For a large-scale financial institution deploying machine learning models on GCP for fraud detection, with a stringent policy on data encryption at rest, in transit, and during ML computation, which GCP service or combination of services best aligns with these requirements?
- AI Platform Training with Customer-Managed Encryption Keys (CMEK)
- Data prep for feature engineering and AI Platform Prediction with default encryption
- AI Platform Training with CMEK and Secure ML
- BigQuery ML with CMEK and Data Loss Prevention API
- TensorFlow on GKE with Istio for in-transit encryption
Explanation:
The most suitable choice is AI Platform Training with Customer-Managed Encryption Keys (CMEK) and Secure ML. This combination ensures that the data is encrypted at rest using CMEK, while Secure ML provides additional security during the machine learning computation process.

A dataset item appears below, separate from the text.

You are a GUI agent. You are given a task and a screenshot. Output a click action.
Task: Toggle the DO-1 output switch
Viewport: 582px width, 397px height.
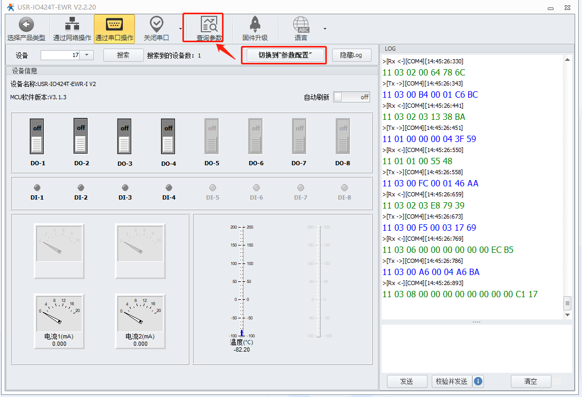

This is vital for a financial institution dealing with sensitive information and needing to adhere to stringent security and compliance standards. AI Platform Training with CMEK allows for the customization of encryption keys, giving the institution control over its data encryption practices. In contrast, other options, such as using default encryption, BigQuery ML, or TensorFlow on GKE, might not fully meet the comprehensive encryption requirements (at rest, in transit, and during computation) as specified by the institution for its fraud detection models.